El humor sin escrúpulos, que no es humor sino cinismo, juega con la intimidad de las personas como un titiritero con sus marionetas. Se las ingenia para hacerse con sus hilos y las saca al escenario donde todos las pueden ver sin ellas sentirse vistas. A base de no tener vergüenza propia, hacen perder la ajena; todo vale por un chiste, por una noticia o por ganar audiencia. El pobre títere, que podemos ser cualquiera de nosotros, se convierte, sin comerlo ni beberlo, en el hazmerreír de millones de espectadores que por pasar un buen rato no le ponen escrúpulos a la risa.
Por desgracia, el engaño, la suplantación, la trampa, el poner en evidencia, el reírse de la inocencia ajena, se han convertido en ingredientes habituales del humor, de esas bromas sin límite alguno que pueden ser tan hirientes como una cuchillada en la espalda. La artimaña consiste en descolgar un teléfono y lanzar el anzuelo; si pica, la persona que contesta está perdida, porque no sospecha que su voz puede estar siendo escuchada por los oyentes de una emisora de radio o de televisión. Para pinchar un teléfono, la policía necesita una orden judicial; en cambio, un “periodista” sin miramientos puede pinchar dondequiera: tiene el beneplácito del público, un público que por reírse un poco no repara en lo mucho que pueden llegar a pagar las víctimas inocentes de tales chanzas.
Es lo que ha ocurrido con los “periodistas” australianos que llamaron al hospital King Edward VII de Londres suplantando a la reina Isabel II de Inglaterra y a su hijo Carlos para preguntar por el estado de Kate Middleton.

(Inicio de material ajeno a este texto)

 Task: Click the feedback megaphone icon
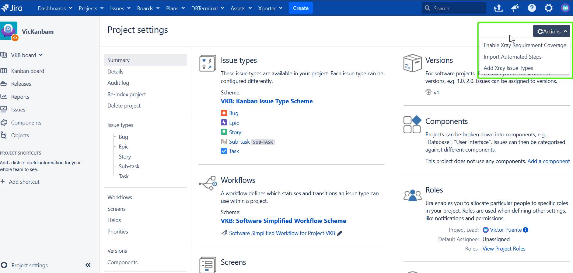(515, 8)
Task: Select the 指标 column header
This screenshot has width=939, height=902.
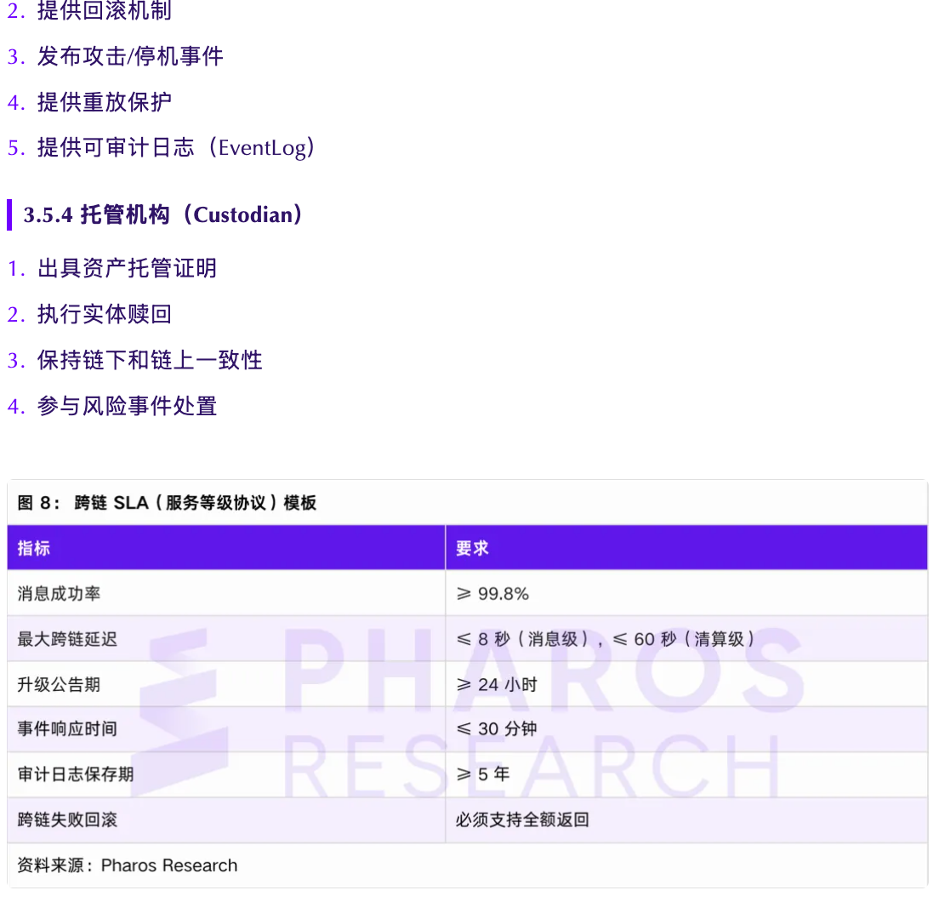Action: pyautogui.click(x=34, y=547)
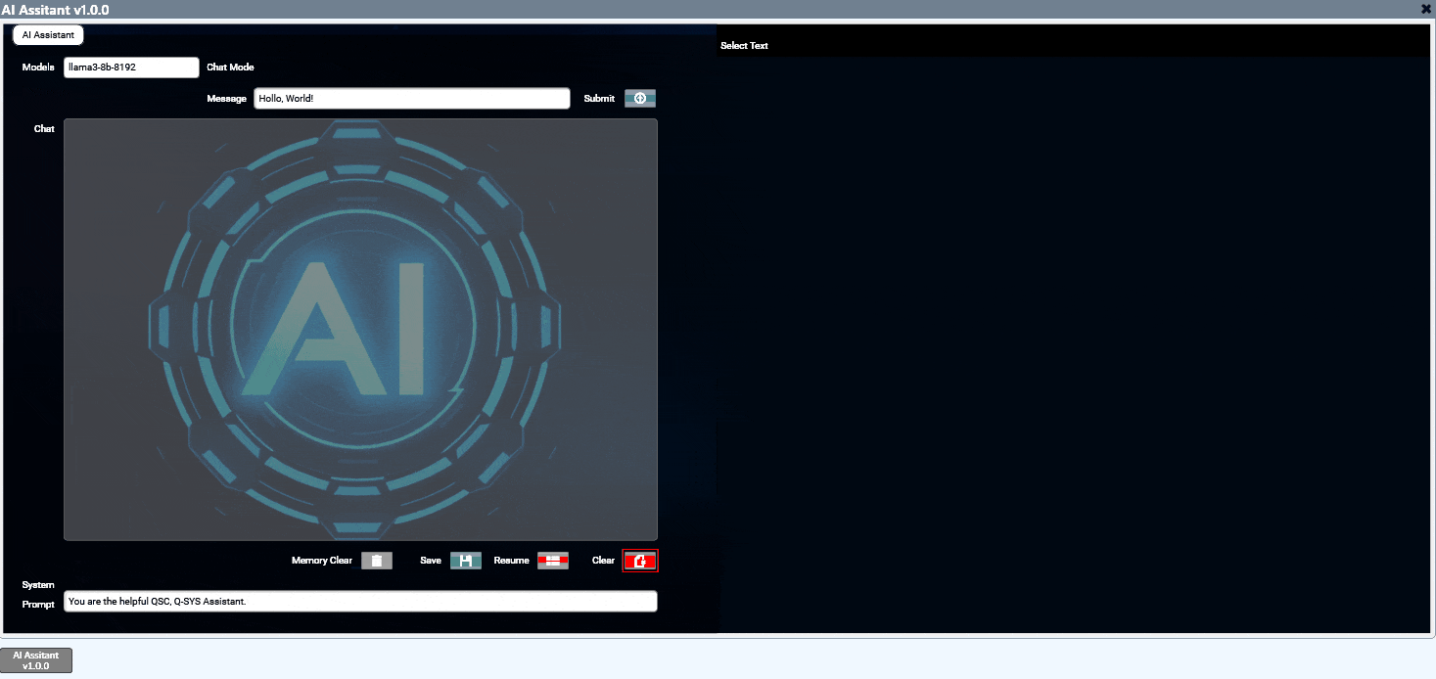Close the AI Assistant window

1425,9
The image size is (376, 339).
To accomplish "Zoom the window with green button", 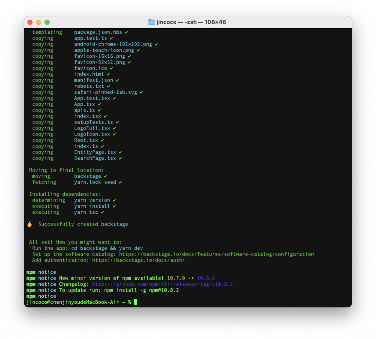I will pos(47,22).
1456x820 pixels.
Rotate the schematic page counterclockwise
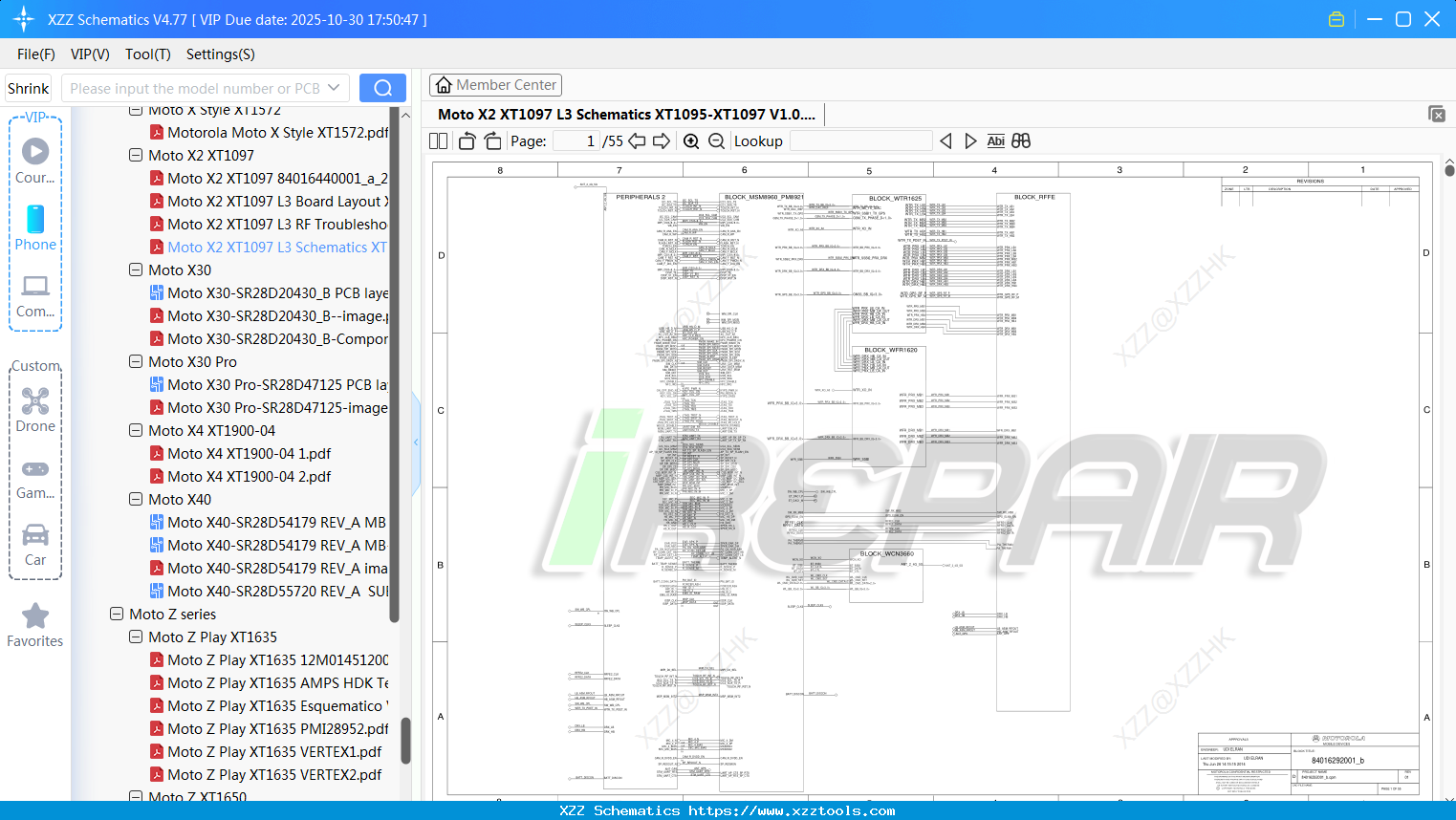click(x=466, y=140)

La enfermera engañada, Jacinta Saldanha, se convirtió, de la noche a la mañana (en sentido literal), en el hazmerreír de medio mundo: ¡le habían tomado el pelo y además le habían sonsacado información privilegiada! Jacintha, una mujer de 46 años, madre de dos hijos, no pudo aguantar la afrenta, la vergüenza de estar en la boca de todos.
Su suicidio fue la única forma que encontró esta enfermera para poner límites a una manera de información que no pesa las consecuencias. Se nutren de algo tan sencillo como hacer una llamada telefónica, con la que, como los televendedores, usurpan la intimidad de la gente corriente que no sospecha que al descolgar el auricular vaya a ser objeto de mofa por unos periodistas en busca de cuatro risas fáciles con que sostener la audiencia.
Siempre que llamemos a un número de teléfono hemos de tener en cuenta que detrás hay una persona. Si queremos bromear, hagámoslo como lo hacía el inmortal Gila o el humorista chileno Bigote Arrocet: usemos teléfonos sin conexión o receptores imaginarios. Se lo debemos enseñar a nuestros hijos: las bromas también tienen unos límites.